## Task directions:
The entries are to be returned exactly, with images left out.

•••

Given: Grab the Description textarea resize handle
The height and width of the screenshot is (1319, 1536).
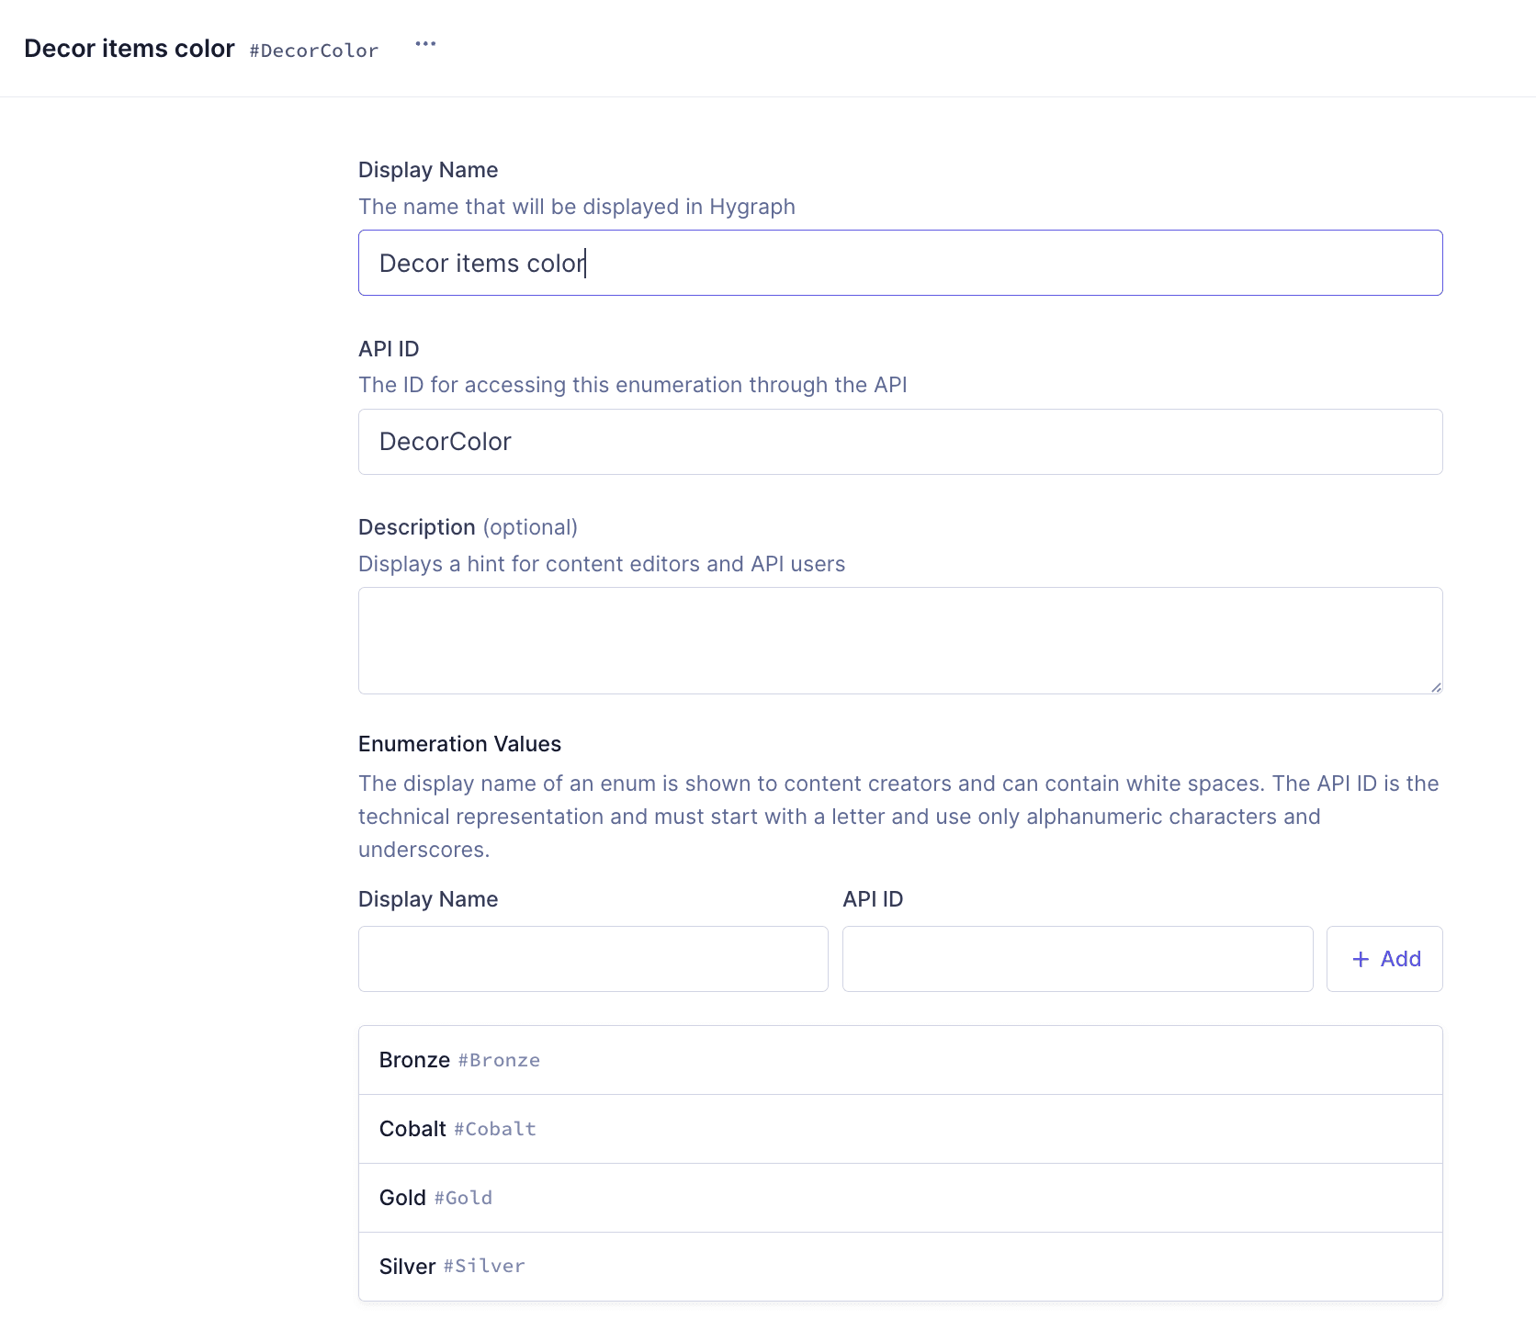Looking at the screenshot, I should click(x=1435, y=687).
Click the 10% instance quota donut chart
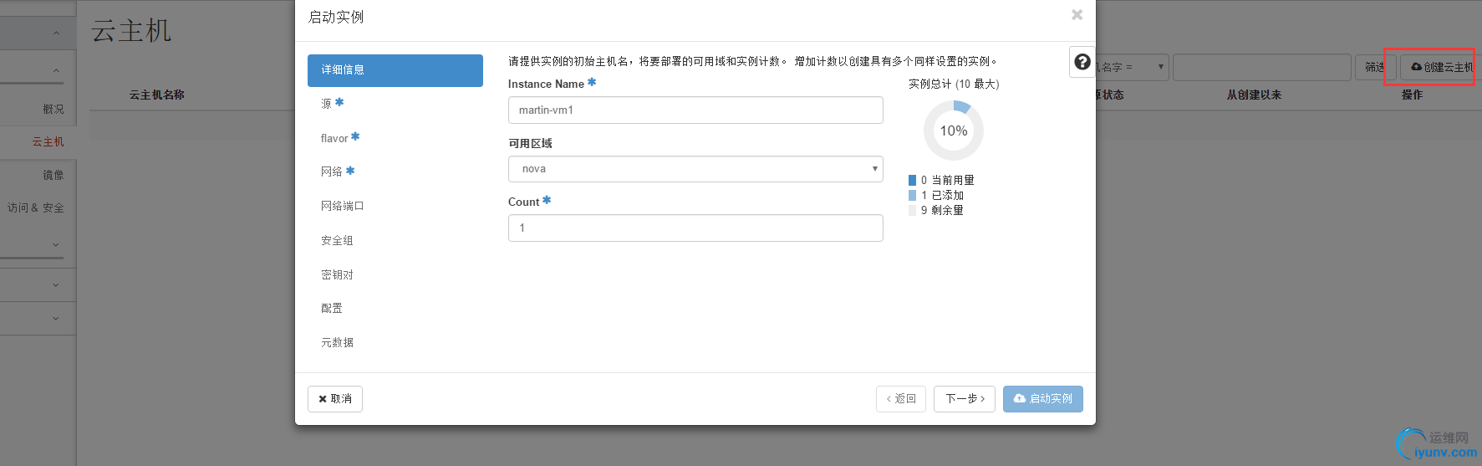 [x=953, y=131]
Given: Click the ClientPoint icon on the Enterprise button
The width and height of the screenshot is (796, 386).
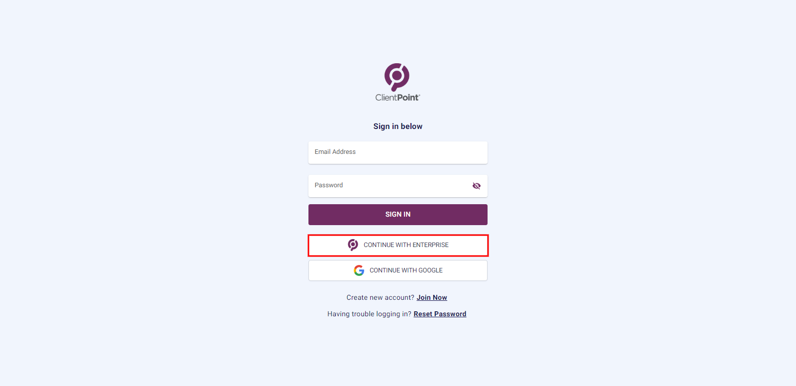Looking at the screenshot, I should point(353,245).
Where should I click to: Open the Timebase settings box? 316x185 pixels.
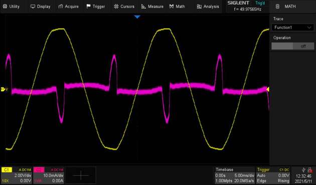(x=234, y=175)
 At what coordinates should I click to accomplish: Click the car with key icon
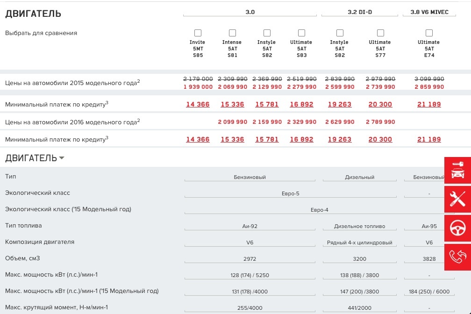coord(457,170)
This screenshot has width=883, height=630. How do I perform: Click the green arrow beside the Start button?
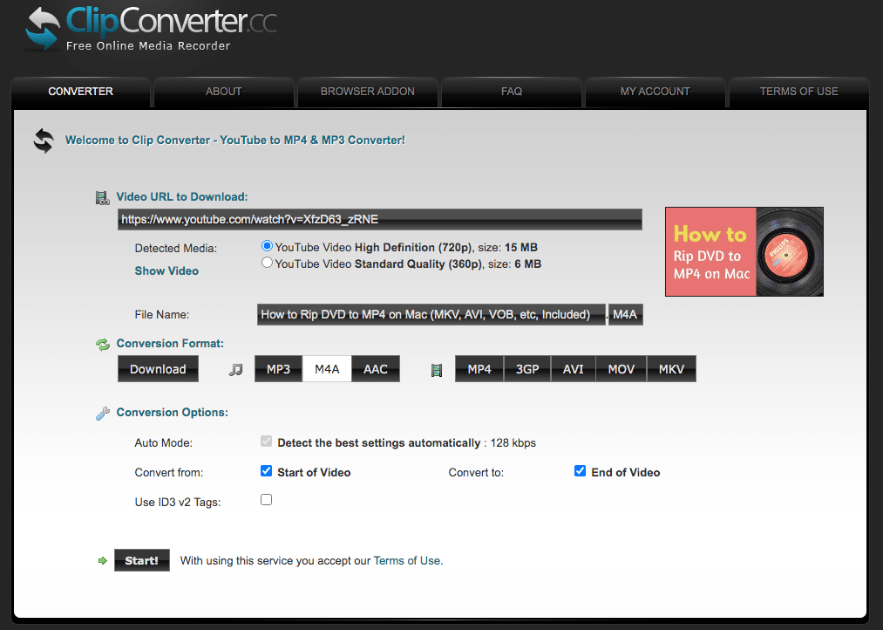[x=102, y=560]
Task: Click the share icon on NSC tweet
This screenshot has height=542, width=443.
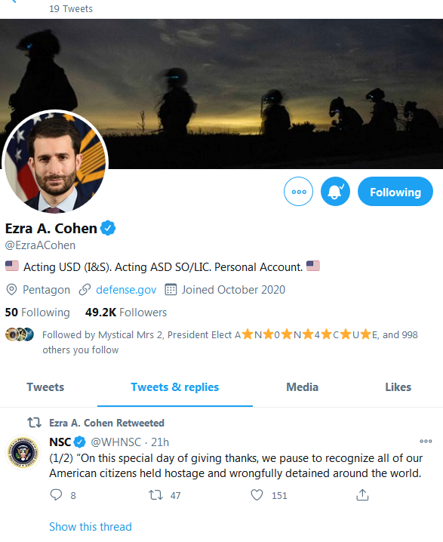Action: pyautogui.click(x=362, y=495)
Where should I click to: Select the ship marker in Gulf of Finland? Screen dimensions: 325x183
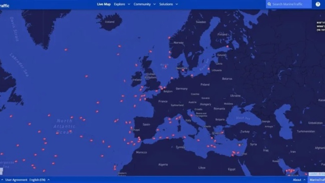[x=228, y=47]
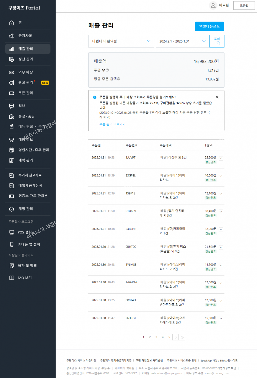This screenshot has height=378, width=257.
Task: Click the POS 설치 monitor icon
Action: 12,232
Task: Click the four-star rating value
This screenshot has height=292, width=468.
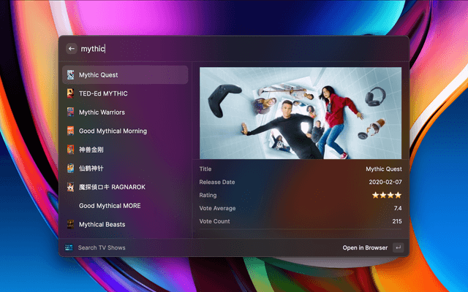Action: click(388, 196)
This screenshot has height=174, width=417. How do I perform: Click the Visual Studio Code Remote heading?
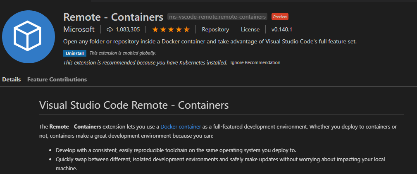coord(134,105)
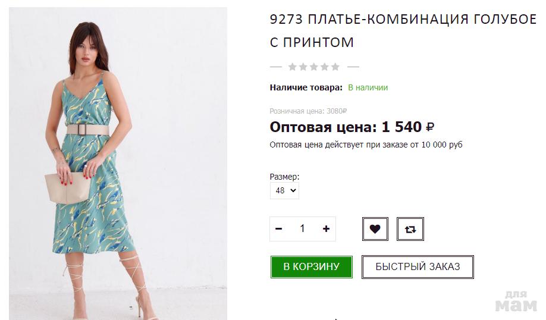Screen dimensions: 546x320
Task: Click the Оптовая цена 1 540 price
Action: pyautogui.click(x=352, y=127)
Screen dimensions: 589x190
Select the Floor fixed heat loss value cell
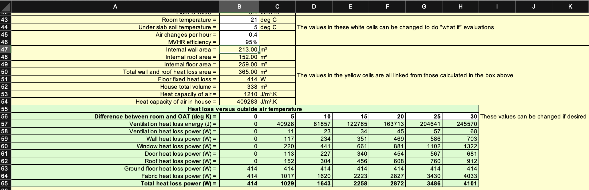pyautogui.click(x=239, y=79)
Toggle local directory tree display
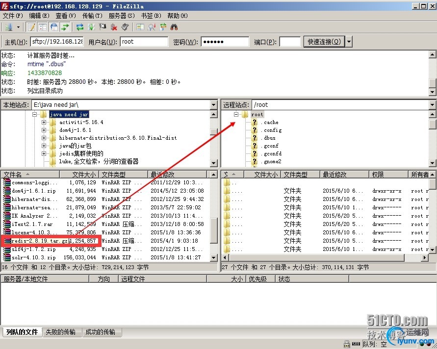This screenshot has width=437, height=349. pyautogui.click(x=43, y=27)
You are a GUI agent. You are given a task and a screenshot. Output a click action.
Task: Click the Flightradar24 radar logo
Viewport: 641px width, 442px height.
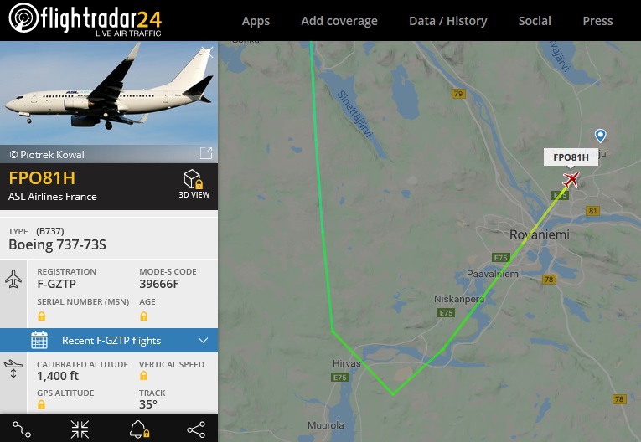[23, 18]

•••

## Reply to the task:
Given: Grab the Description textarea resize handle
The height and width of the screenshot is (1319, 1536).
Looking at the screenshot, I should click(x=1435, y=687).
Click the 10% instance quota donut chart
 [x=953, y=131]
Given: Click the ClientPoint icon on the Enterprise button
The width and height of the screenshot is (796, 386).
Looking at the screenshot, I should point(353,245).
Where should I click to: Open the Timebase settings box? 316x185 pixels.
(x=234, y=175)
 At what coordinates should I click to accomplish: Click the car with key icon
coord(457,170)
This screenshot has width=883, height=630. How do I perform: Click the green arrow beside the Start button?
[x=102, y=560]
Task: Click the share icon on NSC tweet
This screenshot has height=542, width=443.
Action: pyautogui.click(x=362, y=495)
Where should I click to: Select the ship marker in Gulf of Finland? Screen dimensions: 325x183
[x=228, y=47]
This screenshot has height=378, width=257.
Task: Click the POS 설치 monitor icon
Action: 12,232
Task: Click the four-star rating value
This screenshot has height=292, width=468.
Action: click(388, 196)
This screenshot has height=174, width=417. How do I perform: Click the Visual Studio Code Remote heading?
coord(134,105)
Screen dimensions: 546x320
Task: Click the Оптовая цена 1 540 price
Action: pyautogui.click(x=352, y=127)
Screen dimensions: 589x190
Select the Floor fixed heat loss value cell
pyautogui.click(x=239, y=79)
Toggle local directory tree display
This screenshot has width=437, height=349. pyautogui.click(x=43, y=27)
You are a GUI agent. You are given a task and a screenshot. Output a click action.
Task: Click the Flightradar24 radar logo
Viewport: 641px width, 442px height.
[23, 18]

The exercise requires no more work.